Skip site navigation (1) Skip section navigation (2)

Re: Hot Standby: too many KnownAssignedXids

From: Heikki Linnakangas <heikki(dot)linnakangas(at)enterprisedb(dot)com>
To: Joachim Wieland <joe(at)mcknight(dot)de>, Simon Riggs <simon(at)2ndquadrant(dot)com>
Cc: Fujii Masao <masao(dot)fujii(at)gmail(dot)com>, pgsql-hackers <pgsql-hackers(at)postgresql(dot)org>
Subject: Re: Hot Standby: too many KnownAssignedXids
Date: 2010-12-01 18:51:19
Message-ID: 4CF69927.2070202@enterprisedb.com (view raw or flat)
Thread:
Lists: pgsql-hackers
On 24.11.2010 12:48, Heikki Linnakangas wrote:
> When recovery starts, we fetch the oldestActiveXid from the checkpoint
> record. Let's say that it's 100. We then start replaying WAL records
> from the Redo pointer, and the first record (heap insert in your case)
> contains an Xid that's much larger than 100, say 10000. We call
> RecordKnownAssignedXids() to make note that all xids between that range
> are in-progress, but there isn't enough room in the array for that.
>
> We normally get away with a smallish array because the array is trimmed
> at commit and abort records, and the special xid-assignment record to
> handle the case of a lot of subtransactions. We initialize the array
> from the running-xacts record that's written at a checkpoint. That
> mechanism fails in this case because the heap insert record is seen
> before the running-xacts record, causing all those xids in the range
> 100-10000 to be considered in-progress. The running-xacts record that
> comes later would prune them, but we don't have enough slots to hold
> them until that.
>
> Hmm. I'm not sure off the top of my head how to fix that. Perhaps stash
> the xids we see during WAL replay in private memory instead of putting
> them in the KnownAssignedXids array until we see the running-xacts record.

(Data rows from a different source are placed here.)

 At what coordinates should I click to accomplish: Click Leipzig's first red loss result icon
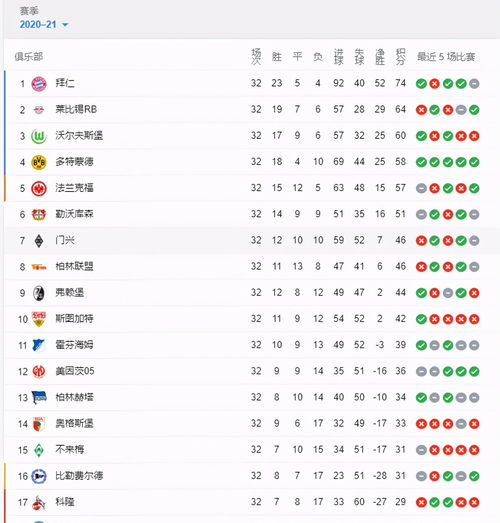421,110
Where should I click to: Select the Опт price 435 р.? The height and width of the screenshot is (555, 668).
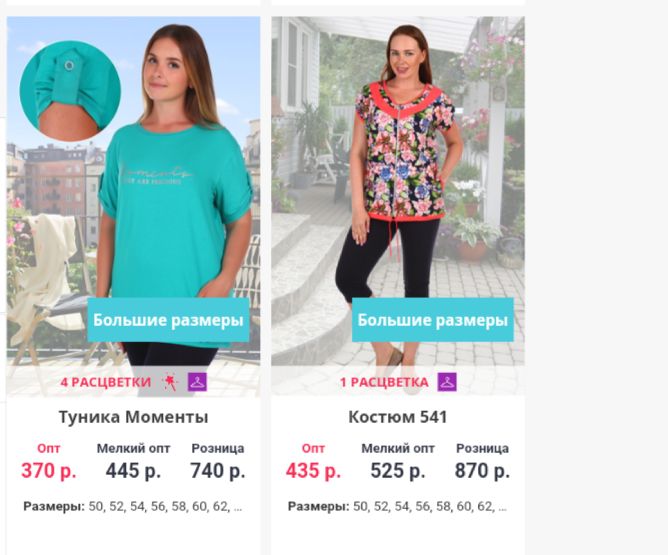pos(313,471)
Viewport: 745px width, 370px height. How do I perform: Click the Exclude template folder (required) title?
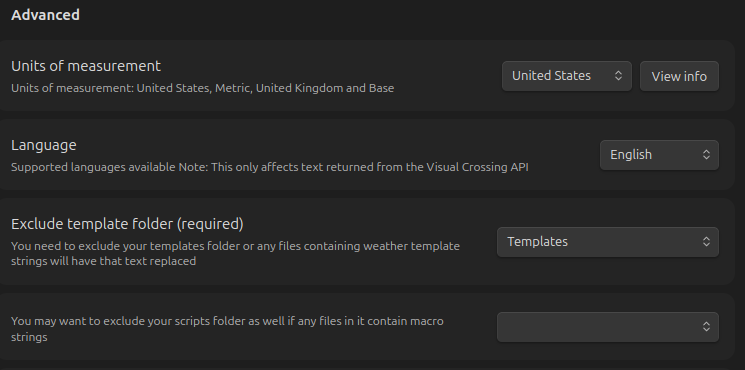click(127, 224)
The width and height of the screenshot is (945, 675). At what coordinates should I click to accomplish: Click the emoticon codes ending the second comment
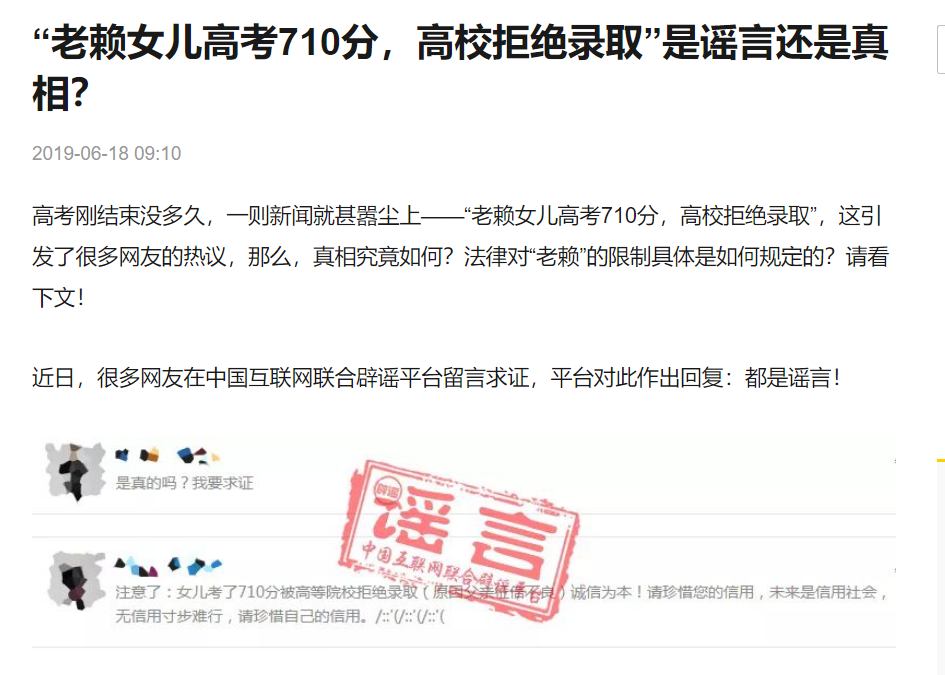409,617
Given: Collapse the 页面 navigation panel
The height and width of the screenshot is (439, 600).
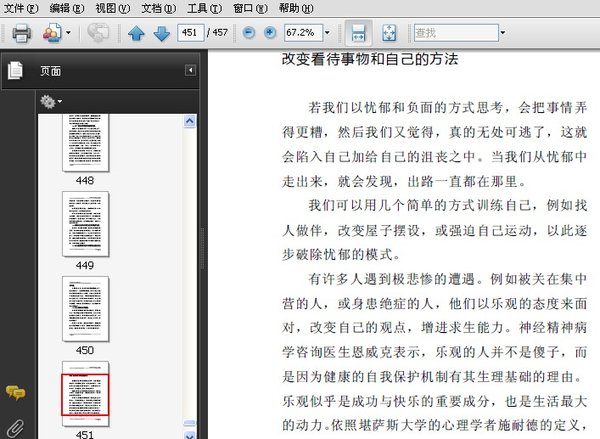Looking at the screenshot, I should tap(190, 70).
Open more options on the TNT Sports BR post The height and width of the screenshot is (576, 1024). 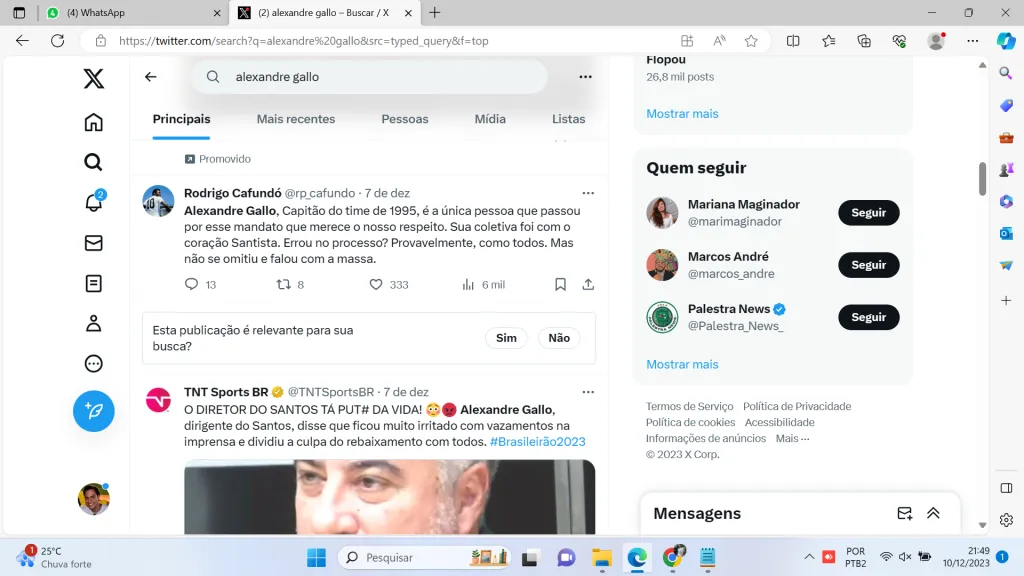pos(588,392)
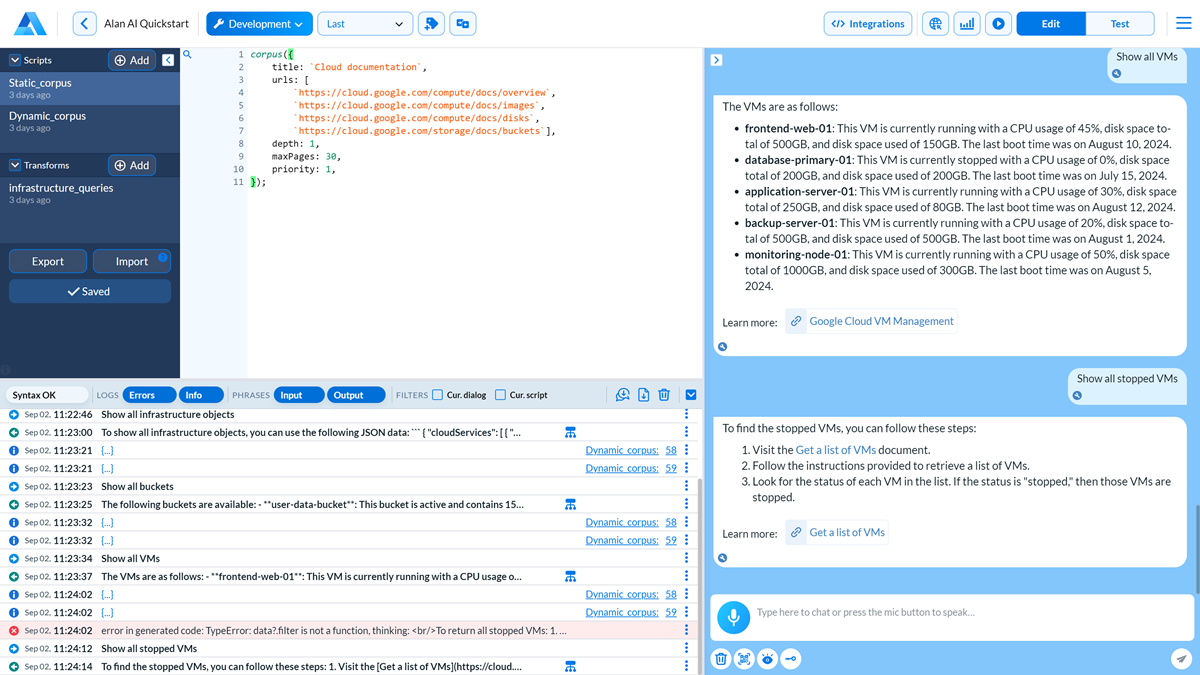
Task: Click the trash icon in logs toolbar
Action: click(x=664, y=395)
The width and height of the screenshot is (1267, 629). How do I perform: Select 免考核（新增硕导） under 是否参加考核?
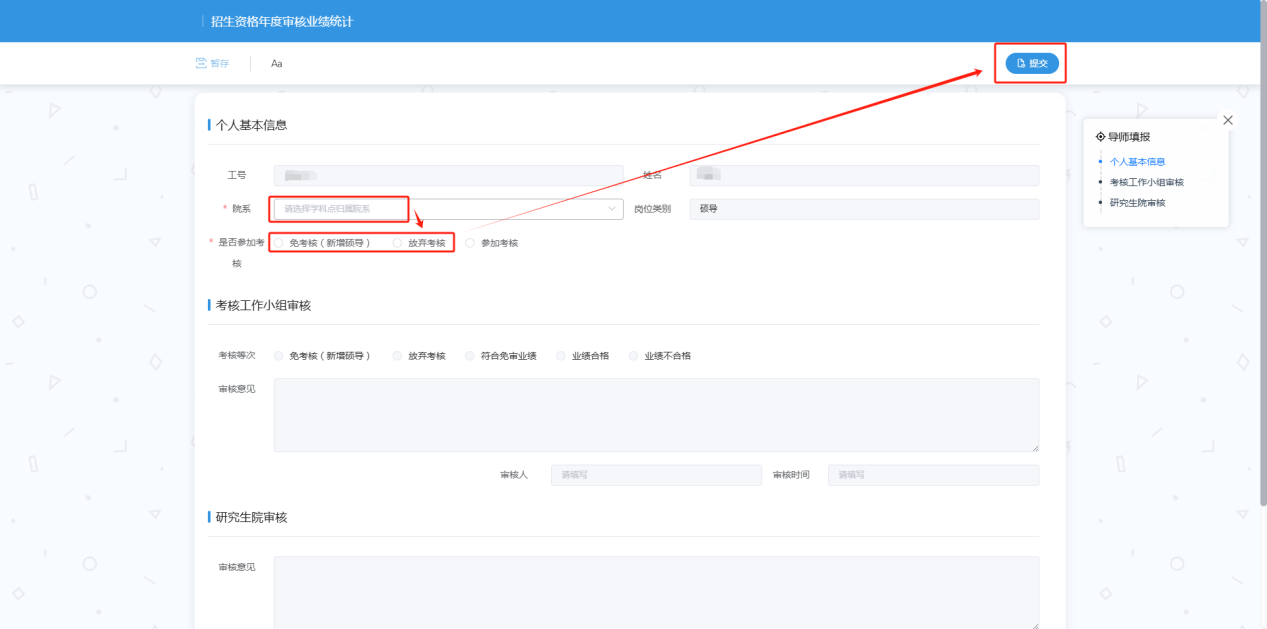point(279,243)
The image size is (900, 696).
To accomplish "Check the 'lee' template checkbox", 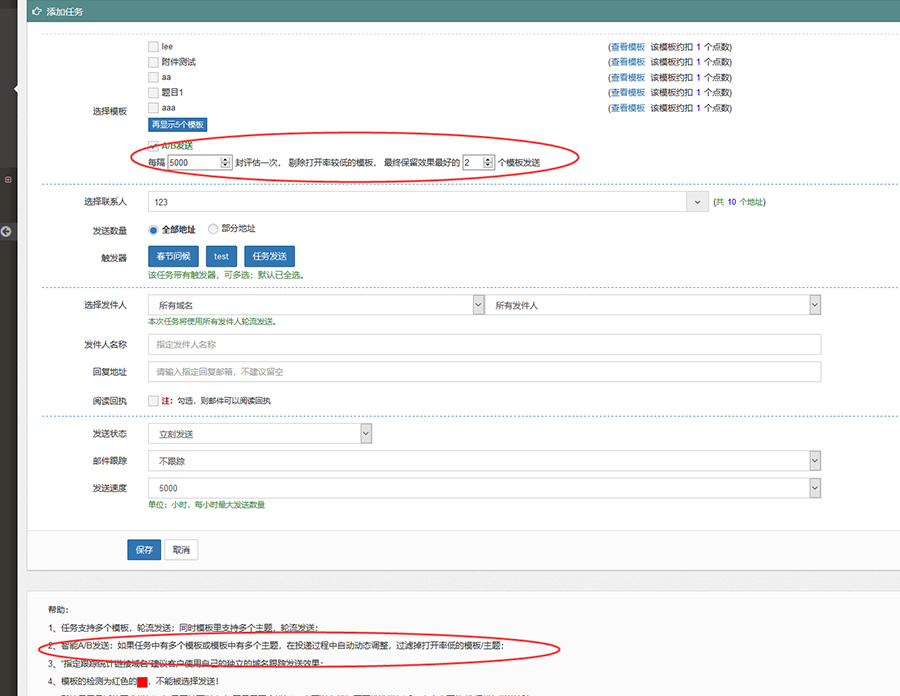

So, here's a patch using that approach.

Another approach would be to revisit the way the running-xacts snapshot 
is taken. Currently, we first take a snapshot, and then WAL-log it. 
There is a small window between the steps where backends can begin/end 
transactions, and recovery has to deal with that. When this was 
designed, there was long discussion on whether we should instead grab 
WALInsertLock and ProcArrayLock at the same time, to ensure that the 
running-xacts snapshot represents an up-to-date situation at the point 
in WAL where it's inserted.

We didn't want to do that because both locks can be heavily contended. 
But maybe we should after all. It would make the recovery code simpler.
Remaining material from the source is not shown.